SELECT count() FROM table
WHERE EventDate = toDate(now())
AND CounterID = 34

SELECT count() FROM table
WHERE EventDate = toDate(now())
AND (CounterID = 34 OR CounterID = 42)

SELECT count() FROM table
WHERE ((EventDate >= toDate('2014-01-01')
AND EventDate <= toDate('2014-01-31')) OR EventDate = toDate('2014-05-01'))
AND CounterID IN (101500, 731962, 160656)
AND (CounterID = 101500 OR EventDate != toDate('2014-05-01'))

ClickHouse will use the primary key index to trim improper data and the monthly partitioning key to trim partitions that are in improper date ranges.

The queries above show that the index is used even for complex expressions. Reading from the table is organized so that using the index can't be slower than a full scan.

In the example below, the index can't be used.

SELECT count() FROM table WHERE CounterID = 34 OR URL LIKE '%upyachka%'

To check whether ClickHouse can use the index when running a query, use the settings force_index_by_date and force_primary_key.

The key for partitioning by month allows reading only those data blocks which contain dates from the proper range. In this case, the data block may contain data for many dates (up to an entire month). Within a block, data is sorted by primary key, which might not contain the date as the first column. Because of this, using a query with only a date condition that does not specify the primary key prefix will cause more data to be read than for a single date.
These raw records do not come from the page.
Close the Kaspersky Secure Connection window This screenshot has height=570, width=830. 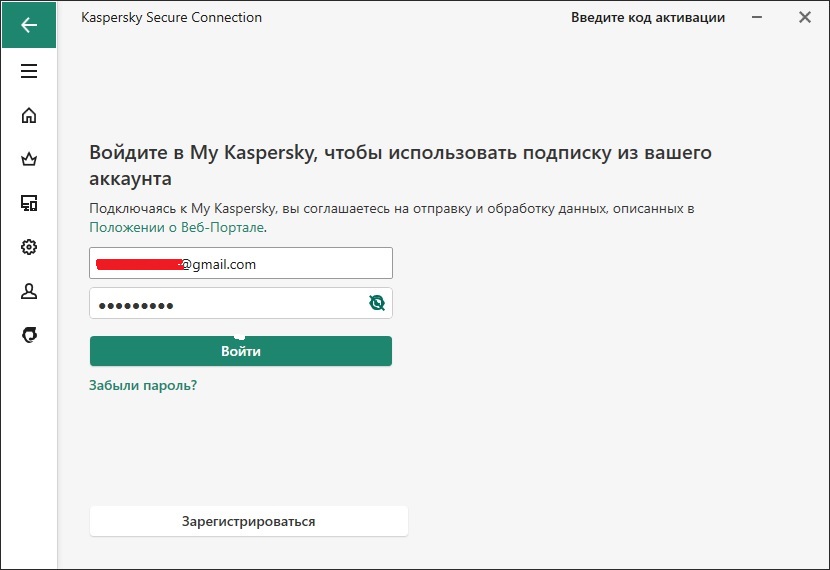click(805, 17)
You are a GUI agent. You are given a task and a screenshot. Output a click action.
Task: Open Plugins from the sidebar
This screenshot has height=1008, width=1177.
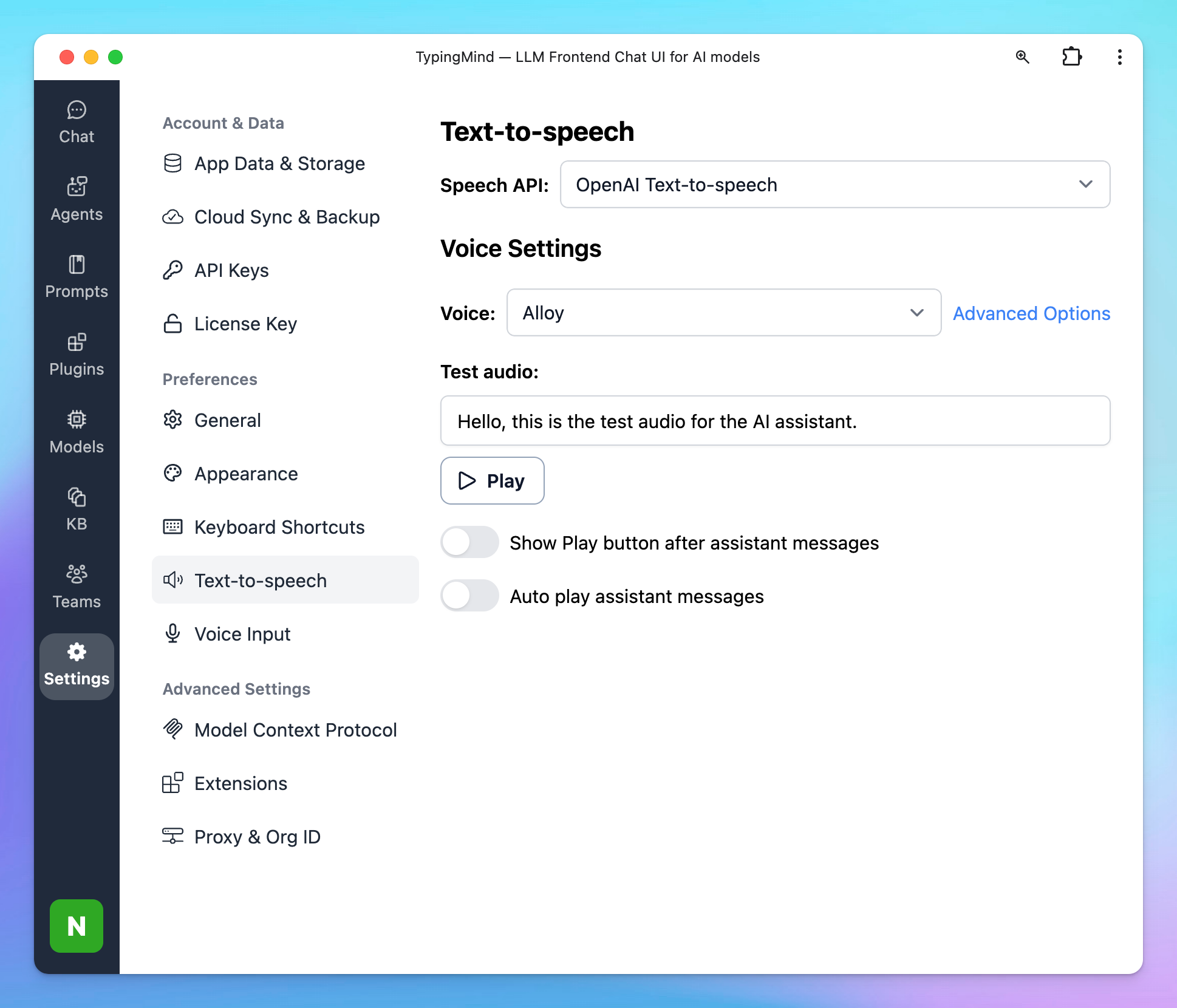pos(77,355)
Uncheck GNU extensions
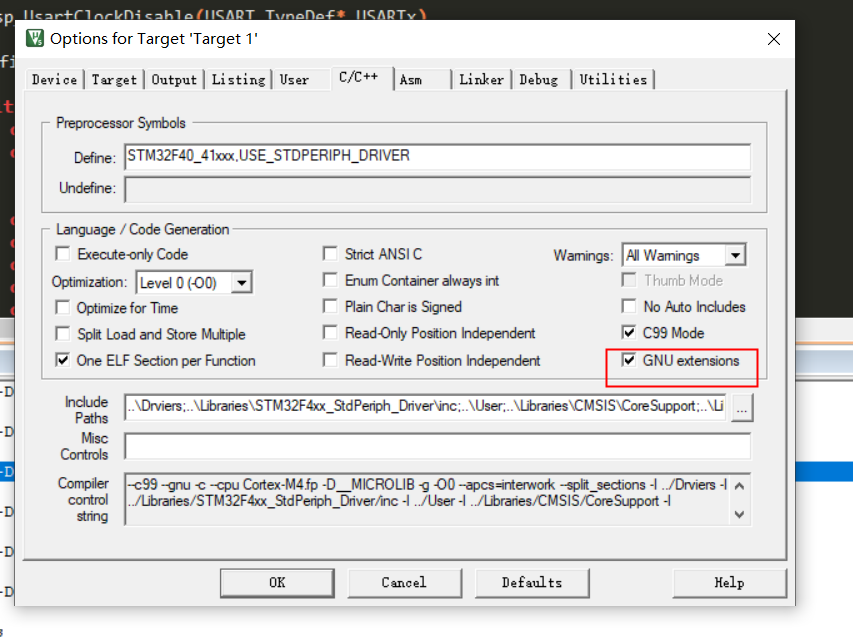The width and height of the screenshot is (853, 638). pyautogui.click(x=629, y=360)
Use of index for deterministic expressions in primary keys

The primary key can contain expressions, not only column names. These expressions are not limited to simple function chains: they can be arbitrary expression trees (for example, nested functions and composite expressions), as long as they are deterministic.

An expression is deterministic if it always returns the same result for the same input values (for example: length(), toDate(), lower(), left(), cityHash64(), toUUID(); unlike now() or rand()). If the primary key contains deterministic expressions, ClickHouse can apply them to constant values from the query and use the result to build conditions on the primary key index. This enables data skipping for predicates like =, IN, and has.
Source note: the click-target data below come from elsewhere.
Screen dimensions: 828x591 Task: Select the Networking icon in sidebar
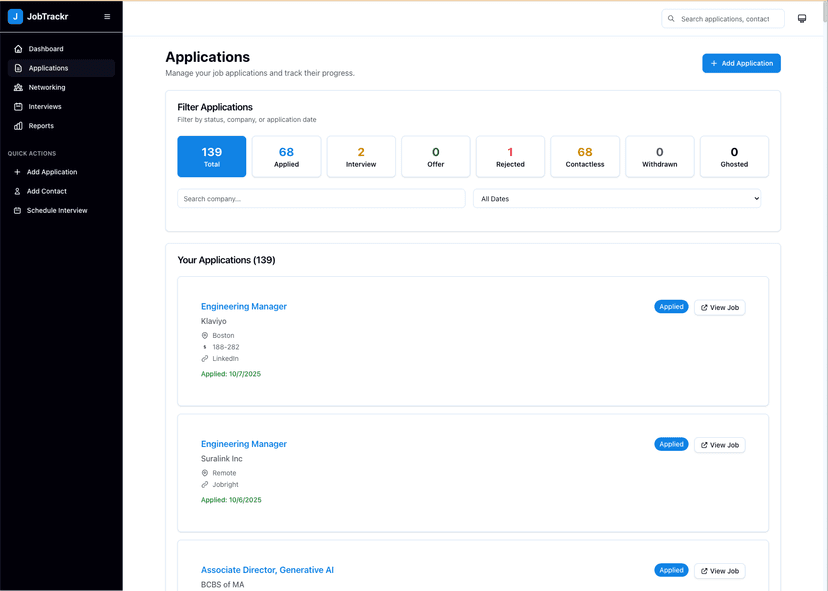17,87

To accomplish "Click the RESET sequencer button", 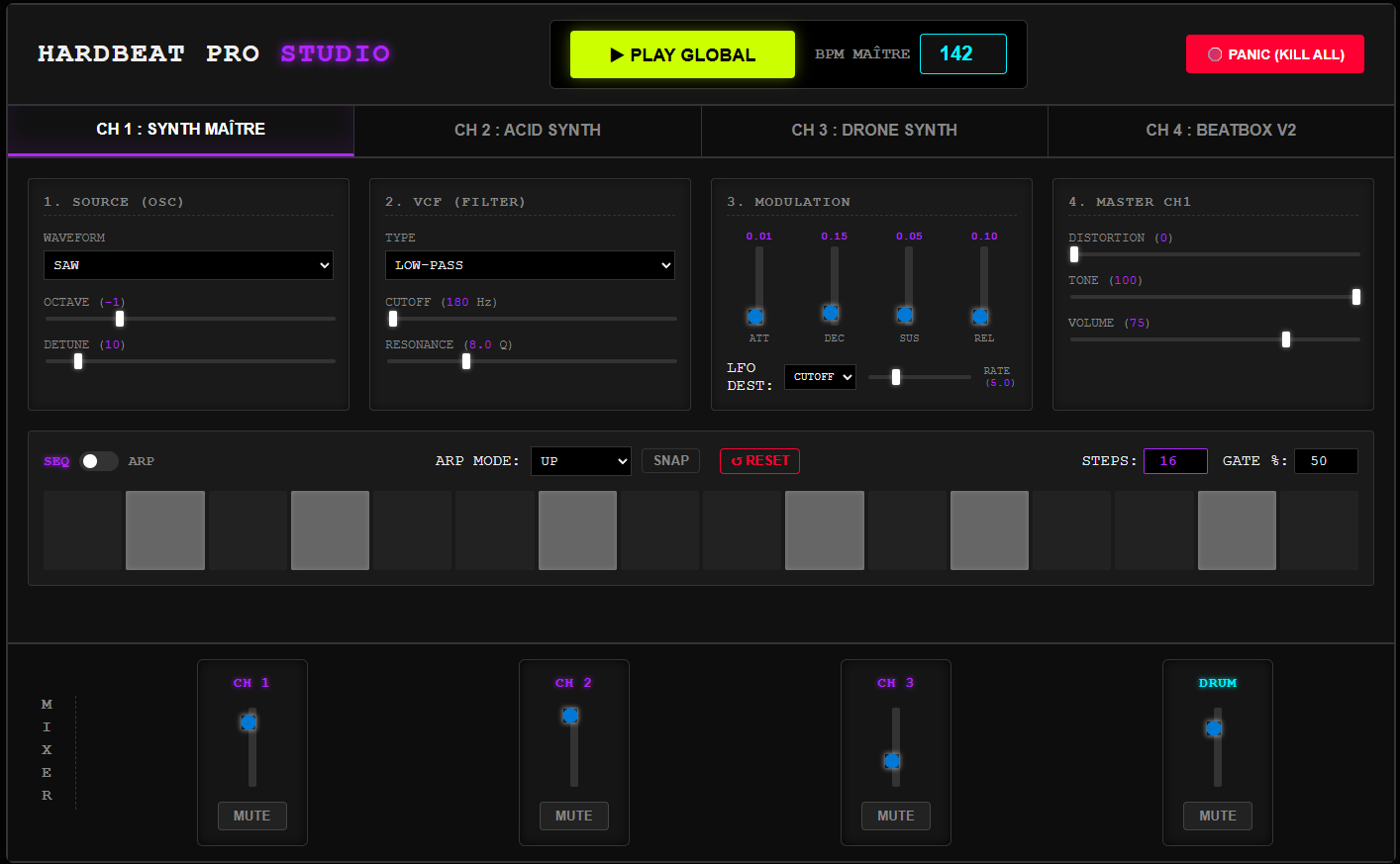I will (x=759, y=460).
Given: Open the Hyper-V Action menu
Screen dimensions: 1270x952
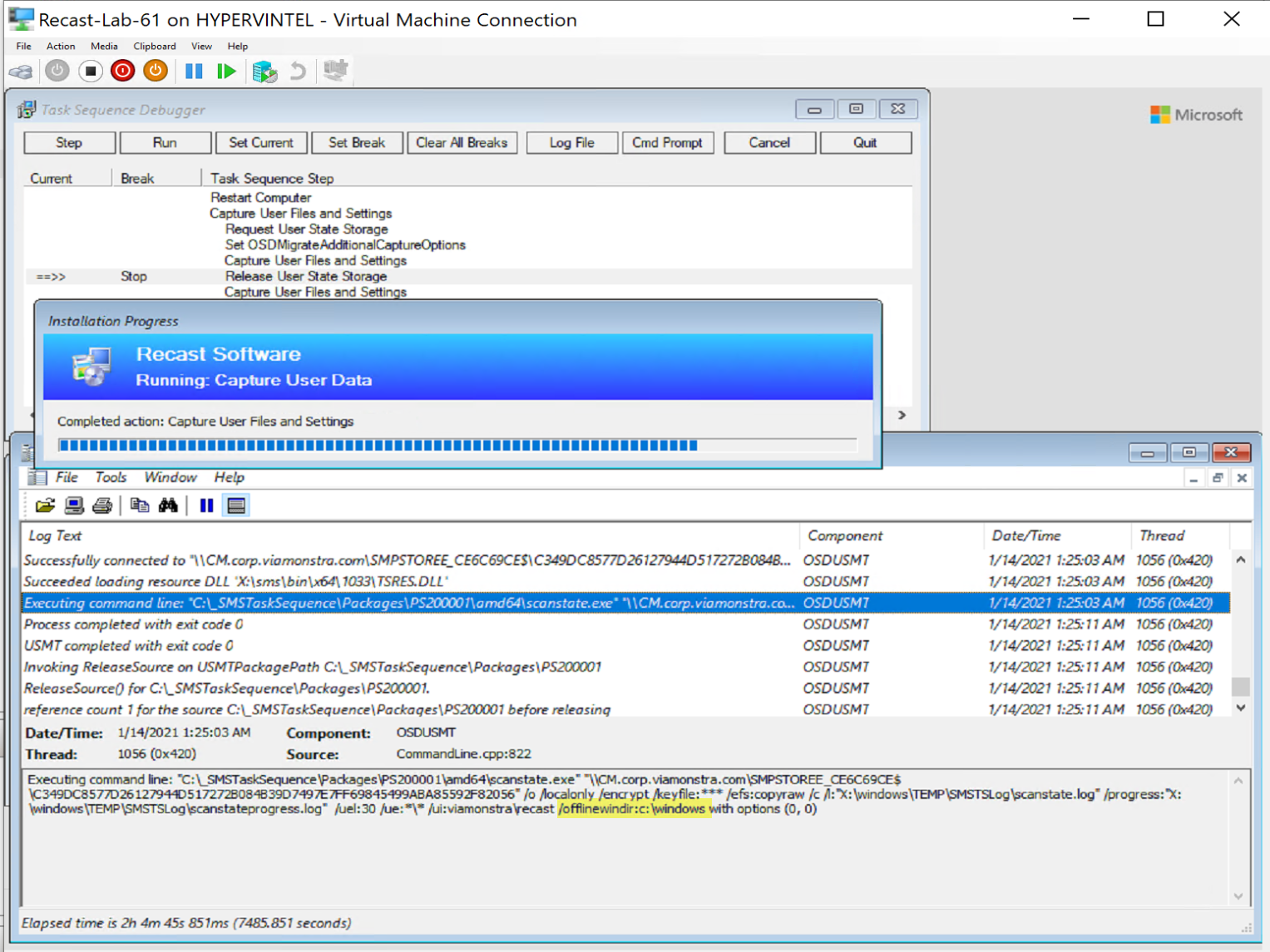Looking at the screenshot, I should pyautogui.click(x=60, y=47).
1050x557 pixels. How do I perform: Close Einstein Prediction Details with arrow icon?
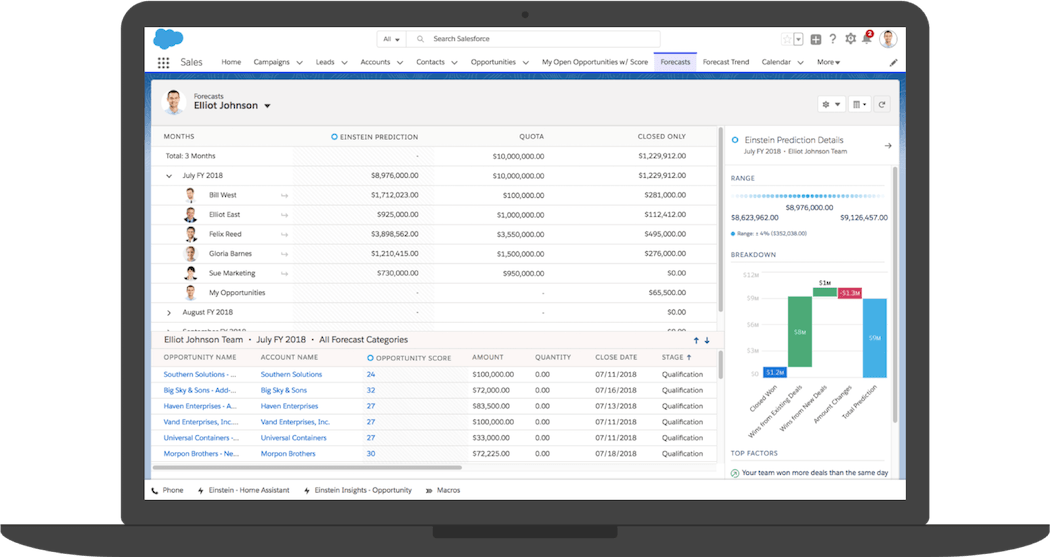[888, 146]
A common use case is to keep the primary key compact (e.g. store a hash instead of a long String), while still allowing predicates on the original column to use the index.

Example of a deterministic (but non-injective) primary key:

ENGINE = MergeTree()
ORDER BY length(user_id)

Example predicates that can use the index:

SELECT * FROM table WHERE user_id = 'alice';
SELECT * FROM table WHERE user_id IN ('alice', 'bob');
SELECT * FROM table WHERE has(['alice', 'bob'], user_id);

In these cases, ClickHouse computes length('alice') (and other constants) once and uses the length values to narrow the ranges in the primary key index. Since length of a string is not injective, different user_id strings can share the same length, so the index may read extra granules (false positives). The result remains correct because the original predicate (user_id = ..., IN, etc.) is still applied after reading.
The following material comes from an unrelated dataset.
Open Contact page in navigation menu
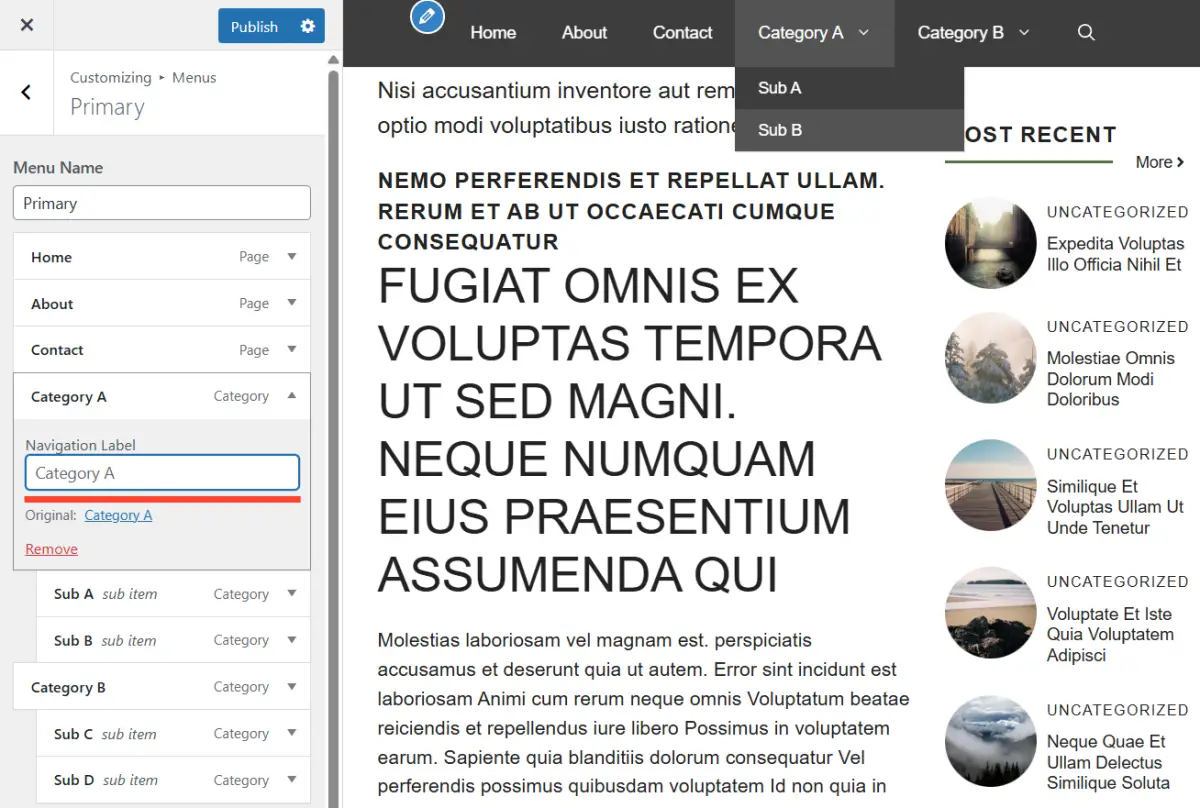 pos(682,33)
If the deterministic expression is also injective (different inputs cannot produce the same output for the argument types used), additionally ClickHouse can effectively use the index for the negated forms: !=, NOT IN, and NOT has(...). For example, reverse(p) and hex(p) are injective for String.

Example of an injective primary key:

ENGINE = MergeTree()
ORDER BY hex(p)

More complex injective expressions are also supported, for example:

ENGINE = MergeTree()
ORDER BY reverse(tuple(reverse(p), hex(p)))

Example predicates that can use the index:

SELECT * FROM table WHERE p != 'abc';
SELECT * FROM table WHERE p NOT IN ('abc', '12345');
SELECT * FROM table WHERE NOT has(['abc', '12345'], p);

Use of index for partially-monotonic primary keys

Consider, for example, the days of the month. They form a monotonic sequence for one month, but not monotonic for more extended periods. This is a partially-monotonic sequence. If a user creates the table with partially-monotonic primary key, ClickHouse creates a sparse index as usual. When a user selects data from this kind of table, ClickHouse analyzes the query conditions. If the user wants to get data between two marks of the index and both these marks fall within one month, ClickHouse can use the index in this particular case because it can calculate the distance between the parameters of a query and index marks.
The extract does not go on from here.